— Excerpts from a dataset —

━━━━━━━━

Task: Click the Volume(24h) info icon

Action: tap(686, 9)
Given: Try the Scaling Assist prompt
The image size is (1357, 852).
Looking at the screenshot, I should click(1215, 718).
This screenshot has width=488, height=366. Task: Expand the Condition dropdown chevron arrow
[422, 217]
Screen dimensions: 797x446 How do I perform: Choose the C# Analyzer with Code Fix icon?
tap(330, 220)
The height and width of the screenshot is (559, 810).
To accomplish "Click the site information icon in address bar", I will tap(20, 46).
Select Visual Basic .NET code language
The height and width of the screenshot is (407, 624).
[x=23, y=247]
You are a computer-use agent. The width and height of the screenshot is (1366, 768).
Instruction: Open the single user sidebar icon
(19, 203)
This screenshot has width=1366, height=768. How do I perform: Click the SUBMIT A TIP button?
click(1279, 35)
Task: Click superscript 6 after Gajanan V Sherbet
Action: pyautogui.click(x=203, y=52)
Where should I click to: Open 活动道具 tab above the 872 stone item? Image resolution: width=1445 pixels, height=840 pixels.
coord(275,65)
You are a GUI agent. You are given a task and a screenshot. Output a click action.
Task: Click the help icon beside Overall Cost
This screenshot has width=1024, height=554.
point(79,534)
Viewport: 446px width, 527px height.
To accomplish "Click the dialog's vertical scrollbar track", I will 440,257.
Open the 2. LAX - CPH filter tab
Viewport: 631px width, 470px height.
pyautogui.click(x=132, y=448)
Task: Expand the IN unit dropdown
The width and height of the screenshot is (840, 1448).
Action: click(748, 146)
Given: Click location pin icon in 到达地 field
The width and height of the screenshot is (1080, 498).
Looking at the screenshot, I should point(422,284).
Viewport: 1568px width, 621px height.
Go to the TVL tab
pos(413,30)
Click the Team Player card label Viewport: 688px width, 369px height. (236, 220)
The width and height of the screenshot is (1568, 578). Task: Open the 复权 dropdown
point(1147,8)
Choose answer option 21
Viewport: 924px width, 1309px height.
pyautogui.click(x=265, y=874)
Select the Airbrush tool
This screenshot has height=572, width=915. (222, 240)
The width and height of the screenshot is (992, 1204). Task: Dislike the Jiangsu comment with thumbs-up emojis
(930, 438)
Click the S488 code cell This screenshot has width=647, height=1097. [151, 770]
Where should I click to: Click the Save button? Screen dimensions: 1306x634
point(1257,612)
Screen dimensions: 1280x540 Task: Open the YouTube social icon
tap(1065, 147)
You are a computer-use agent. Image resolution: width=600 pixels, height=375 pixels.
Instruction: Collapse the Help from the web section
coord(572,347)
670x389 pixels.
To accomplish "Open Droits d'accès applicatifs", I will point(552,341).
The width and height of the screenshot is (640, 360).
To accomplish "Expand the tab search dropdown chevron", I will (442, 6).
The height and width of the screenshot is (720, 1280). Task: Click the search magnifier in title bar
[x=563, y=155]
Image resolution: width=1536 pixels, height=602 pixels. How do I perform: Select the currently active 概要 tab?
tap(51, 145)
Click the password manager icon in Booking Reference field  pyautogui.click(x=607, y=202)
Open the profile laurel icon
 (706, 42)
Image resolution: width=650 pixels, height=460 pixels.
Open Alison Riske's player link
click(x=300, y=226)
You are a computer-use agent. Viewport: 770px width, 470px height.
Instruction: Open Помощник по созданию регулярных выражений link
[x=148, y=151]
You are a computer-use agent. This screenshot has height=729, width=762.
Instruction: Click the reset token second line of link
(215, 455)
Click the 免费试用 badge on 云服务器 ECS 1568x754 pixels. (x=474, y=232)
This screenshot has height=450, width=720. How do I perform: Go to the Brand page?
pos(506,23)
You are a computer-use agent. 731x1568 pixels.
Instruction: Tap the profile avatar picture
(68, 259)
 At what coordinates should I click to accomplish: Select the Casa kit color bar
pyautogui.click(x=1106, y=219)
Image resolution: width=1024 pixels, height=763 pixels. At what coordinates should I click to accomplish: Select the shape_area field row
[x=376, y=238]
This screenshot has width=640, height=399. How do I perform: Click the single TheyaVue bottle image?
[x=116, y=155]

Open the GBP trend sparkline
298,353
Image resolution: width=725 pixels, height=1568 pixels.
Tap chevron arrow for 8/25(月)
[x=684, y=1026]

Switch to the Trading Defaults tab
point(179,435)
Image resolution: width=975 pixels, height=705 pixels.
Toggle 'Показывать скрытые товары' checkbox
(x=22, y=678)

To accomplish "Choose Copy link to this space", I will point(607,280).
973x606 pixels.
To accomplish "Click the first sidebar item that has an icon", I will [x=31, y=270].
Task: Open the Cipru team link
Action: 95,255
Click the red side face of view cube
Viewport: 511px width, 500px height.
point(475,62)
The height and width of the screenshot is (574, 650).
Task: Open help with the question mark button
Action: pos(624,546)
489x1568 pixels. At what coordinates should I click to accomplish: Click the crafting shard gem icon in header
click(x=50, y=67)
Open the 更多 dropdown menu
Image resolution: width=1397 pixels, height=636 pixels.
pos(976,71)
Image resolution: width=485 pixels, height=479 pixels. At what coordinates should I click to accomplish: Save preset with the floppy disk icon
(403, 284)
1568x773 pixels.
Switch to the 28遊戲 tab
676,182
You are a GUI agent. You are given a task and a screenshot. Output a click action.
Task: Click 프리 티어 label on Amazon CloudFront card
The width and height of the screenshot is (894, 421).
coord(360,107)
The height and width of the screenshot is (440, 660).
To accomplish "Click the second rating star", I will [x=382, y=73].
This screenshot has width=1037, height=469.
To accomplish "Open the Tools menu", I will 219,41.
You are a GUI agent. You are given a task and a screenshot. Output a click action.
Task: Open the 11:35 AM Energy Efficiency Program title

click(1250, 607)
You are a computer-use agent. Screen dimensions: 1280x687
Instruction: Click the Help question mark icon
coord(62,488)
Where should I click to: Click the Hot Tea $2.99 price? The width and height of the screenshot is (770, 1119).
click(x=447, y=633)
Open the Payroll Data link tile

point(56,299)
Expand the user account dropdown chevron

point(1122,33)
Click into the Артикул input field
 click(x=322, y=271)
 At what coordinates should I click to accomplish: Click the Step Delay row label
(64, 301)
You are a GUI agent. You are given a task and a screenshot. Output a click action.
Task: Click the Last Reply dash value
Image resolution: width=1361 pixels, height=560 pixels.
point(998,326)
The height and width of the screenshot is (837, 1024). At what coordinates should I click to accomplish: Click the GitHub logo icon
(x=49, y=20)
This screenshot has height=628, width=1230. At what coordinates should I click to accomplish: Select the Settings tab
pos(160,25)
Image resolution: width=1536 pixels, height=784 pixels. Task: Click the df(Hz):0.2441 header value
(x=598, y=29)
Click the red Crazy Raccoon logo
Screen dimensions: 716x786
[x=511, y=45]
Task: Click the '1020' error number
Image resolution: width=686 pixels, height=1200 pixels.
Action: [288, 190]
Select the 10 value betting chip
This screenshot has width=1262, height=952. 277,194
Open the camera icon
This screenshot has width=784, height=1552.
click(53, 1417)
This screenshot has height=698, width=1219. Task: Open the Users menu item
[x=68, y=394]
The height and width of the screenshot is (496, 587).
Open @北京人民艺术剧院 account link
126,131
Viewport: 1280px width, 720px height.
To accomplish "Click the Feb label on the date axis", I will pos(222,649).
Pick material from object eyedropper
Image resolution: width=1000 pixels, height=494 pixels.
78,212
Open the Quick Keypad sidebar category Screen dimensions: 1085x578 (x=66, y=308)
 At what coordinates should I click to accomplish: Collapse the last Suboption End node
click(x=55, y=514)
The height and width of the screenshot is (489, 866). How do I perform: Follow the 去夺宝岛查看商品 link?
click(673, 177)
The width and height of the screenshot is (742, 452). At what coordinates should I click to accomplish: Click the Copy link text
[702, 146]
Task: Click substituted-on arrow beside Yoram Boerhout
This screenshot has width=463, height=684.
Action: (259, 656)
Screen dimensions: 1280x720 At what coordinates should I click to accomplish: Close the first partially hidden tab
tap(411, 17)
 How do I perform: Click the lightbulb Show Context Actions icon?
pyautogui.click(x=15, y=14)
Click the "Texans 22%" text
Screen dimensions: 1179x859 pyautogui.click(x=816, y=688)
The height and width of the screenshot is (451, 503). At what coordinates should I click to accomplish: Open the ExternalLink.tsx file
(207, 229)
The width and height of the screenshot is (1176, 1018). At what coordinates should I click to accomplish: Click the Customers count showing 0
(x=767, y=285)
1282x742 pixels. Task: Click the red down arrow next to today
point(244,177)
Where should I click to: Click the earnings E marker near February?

━━━━━━━━

— Assigned task —
Go through the records above and return each line in which the word "beside" occurs.

— Answer space —
Task: Click the help icon beside Overall Cost
Task: Click substituted-on arrow beside Yoram Boerhout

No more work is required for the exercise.